‘Live 1969’ Is a Fascinating Snapshot of Elvis Presley in His Comeback Prime

There’s a live version of “Are You Lonesome Tonight?” from 1969 that captures Elvis Presley in a comical meltdown of uncontrollable laughter. It’s a favorite track for oldies-radio DJs to play during Sunday morning “Breakfast with the King” hours, but it’s rarely been heard in the context of the full concert from which it derives. That August 26th “midnight show” is one of 11 complete shows that make up the new Elvis Live 1969 box set, an 11-disc chronicle that documents Presley’s return to the concert stage after an eight-year hiatus of making largely forgettable Hollywood movies.
Live 1969 compiles the dinner and midnight engagements Presley performed from August 21st through 26th at the International Hotel in Las Vegas, but this isn’t the “Vegas Elvis” in a white jumpsuit that’s become a pop-culture caricature and cautionary tale of overindulgence. Here, he’s mainly performing in black two-piece suits that evoke the leather-clad badass from his TV comeback special a year earlier, and arriving onstage not to the fanfare of “Also Sprach Zarathustra,” but to a rock & roll vamp by his band. At only 34, Presley is lean and at the top of his vocal game, if overly corny when he banters with the audience. He tells more than a few jokes about being mistaken for a squirrel, riffs on the Gatorade he has to drink to combat the dry Vegas air, and opens each show with a self-deprecating disclaimer: “Before the evening is over I’ll be making a total and complete fool of myself.”
With bad jokes about his time in the Army perhaps, but not in the thrilling and mostly rare performances. “Suspicious Minds,” then just a week or so into its life as a single, is majestic, with Elvis possessed by the pounding rhythm of drummer Ronnie Tutt. The “Mystery Train/Tiger Man” mash-up is equally combustible, summoning the same dangerous energy that Presley first let loose in the Fifties as a hip-shaking parental nightmare. And “In the Ghetto,” the entertainer’s earnest 1968 attempt at social commentary, is more urgent than schmaltzy.

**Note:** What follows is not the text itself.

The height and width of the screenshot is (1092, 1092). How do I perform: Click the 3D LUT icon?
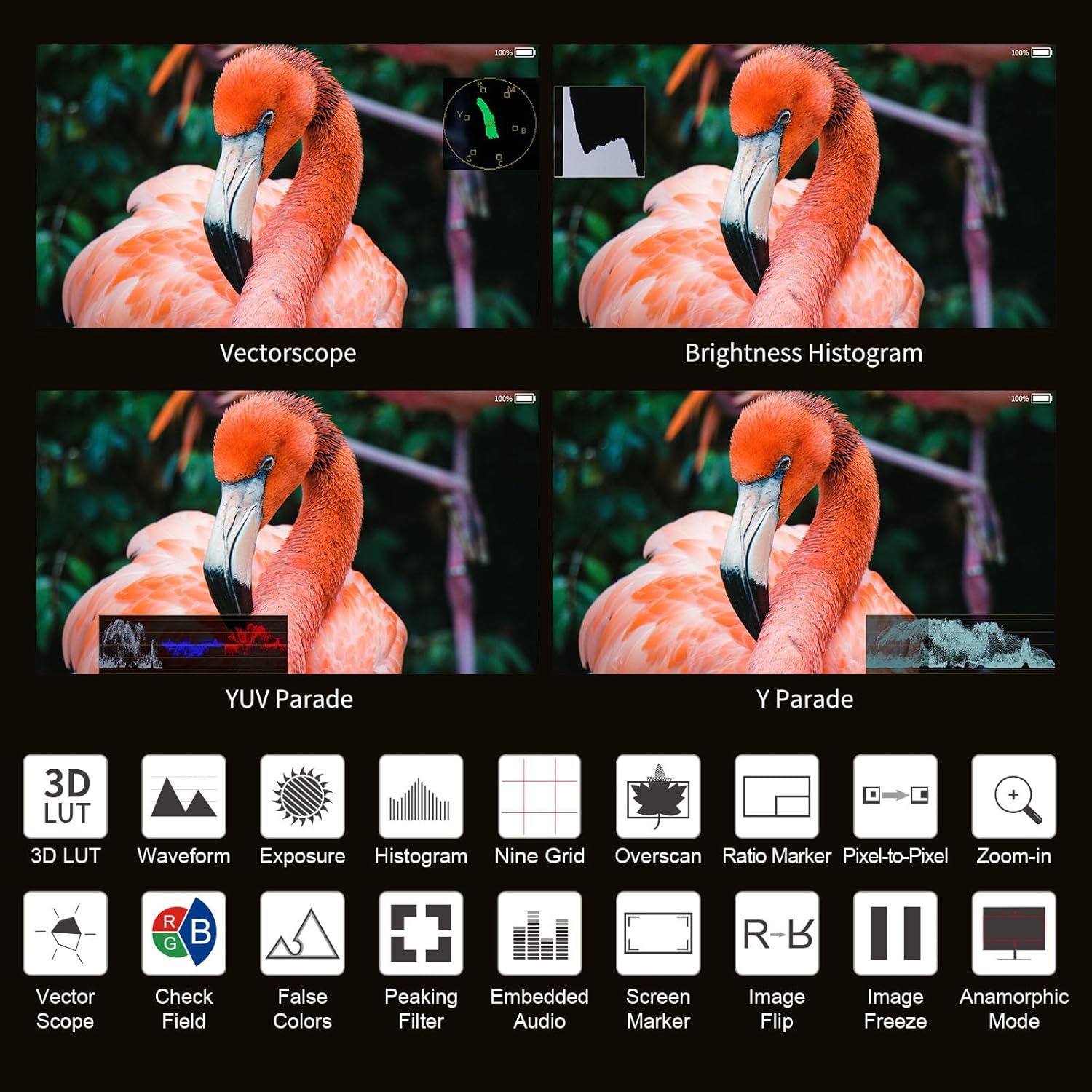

But it’s Presley’s covers of then contemporary songs that are most fascinating. He imbues the Beatles’ “Yesterday” and “Hey Jude” with Southern soul, and transforms Ray Charles’ “What’d I Say” into an unrelenting rock rave-up. For Del Shannon’s “Runaway,” he all but owns the lyric’s heartbreak. Shannon is in the audience for one performance, and Presley gives him props from the stage. (Listen closely to hear him directing imposing Memphis Mafia member Lamar Fike to find Shannon.)
The gig is the same one during which Elvis comes to pieces in “Are You Lonesome Tonight?” supposedly tickled by Sweet Inspirations singer Cissy Houston’s ability to keep on singing, unfazed, while Presley goes further and further off the rails. Still frazzled, he screws up “Rubberneckin'” immediately afterward and asks the band to restart the tune a full 45 seconds in.
With Presley reciting the same stage patter nearly word-for-word in each of the 11 concerts, it’s these gaffes and unexpected moments that keep Elvis Live 1969 from becoming just an overly repetitive entry for Presley completists. Instead, the box set serves as a snapshot of a world-class entertainer successfully but gingerly rediscovering the magic that made him so in the first place.